━━ 原文段落 ━━

综合起来,这段代码的作用是对 dental_long 数据进行处理,对 sex 和 age 进行分组,计算 distance 的平均值及置信区间,并创建一个新的列 agex 对 age 进行调整。
ggplot(aes(agex, y, col = sex, shape = sex)): 这一行代码开始了 ggplot 图形的创建。它设置了 x 轴为 agex,y 轴为 y,颜色和形状分别由 sex 决定。
geom_point(): 这一行代码添加了散点图层,用于展示数据点。
geom_errorbar(aes(ymin = ymin, ymax = ymax), width = 0.2): 这一行代码添加了误差线层,根据 ymin 和 ymax 的值来显示误差范围。
geom_line(): 这一行代码添加了线条层,用于在数据点间进行连接。
labs(x = "Age, years", y = "Mean Dental growth, mm", shape = "Sex", col = "Sex"): 这一行代码设置了图形的坐标轴标签以及图例的标题。
综合起来,这段代码的作用是基于处理后的数据创建了一个散点图,展示了 agex 和 y 之间的关系,颜色和形状表示了不同的性别,并添加了误差线和连接线。

━━━
━━ 所示数据 ━━

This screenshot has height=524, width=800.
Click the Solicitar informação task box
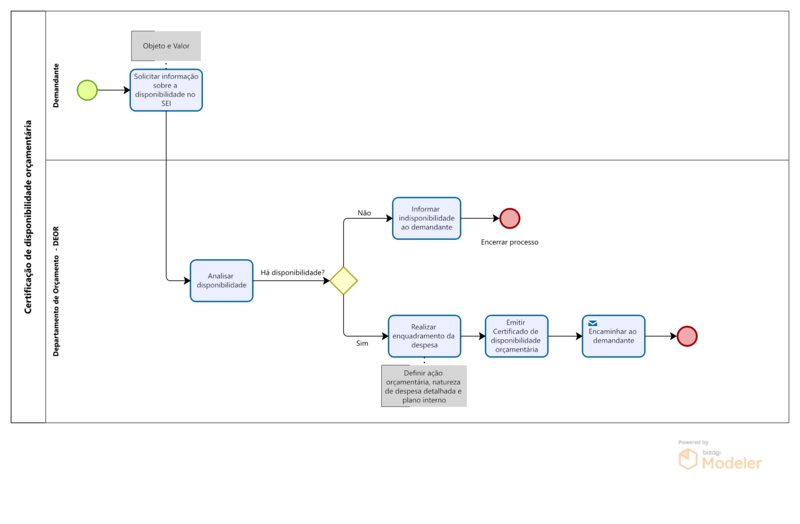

━━━

_你的任务_:
A: 请打印 ggplot 代码讲解中从“geom_point(): 这一行代码添加了散点图层,用于展示数据点。”到“geom_line(): 这一行代码添加了线条层,用于在数据点间进行连接。”的这一段,首尾两处都包括在内,一字不改。
B: 续写 ggplot 代码讲解,从其最后一句之后接着往下写。

_依次输出_:
A:
geom_point(): 这一行代码添加了散点图层,用于展示数据点。
geom_errorbar(aes(ymin = ymin, ymax = ymax), width = 0.2): 这一行代码添加了误差线层,根据 ymin 和 ymax 的值来显示误差范围。
geom_line(): 这一行代码添加了线条层,用于在数据点间进行连接。

B:
Plot of individual data over time 个体response的时间轨迹变化
ggplot(dental_long, aes(age, distance, col = factor(id))) +
geom_point() +
geom_line() +
facet_wrap(~ id) +
labs(x = "Age, years", y = "Dental growth, mm", col = "Child id") +
guides(col = guide_legend(nrow = 3))
Spaghetti plot
ggplot(dental_long, aes(age, distance, col = factor(id))) +
geom_line() +
labs(x = "Age, years", y = "Dental growth, mm", col = "Child id") +
guides(col = guide_legend(nrow = 3))
Spaghetti plot by sex
ggplot(dental_long, aes(age, distance)) +
geom_line(aes(group = factor(id))) +
geom_smooth() +
facet_grid(~ sex)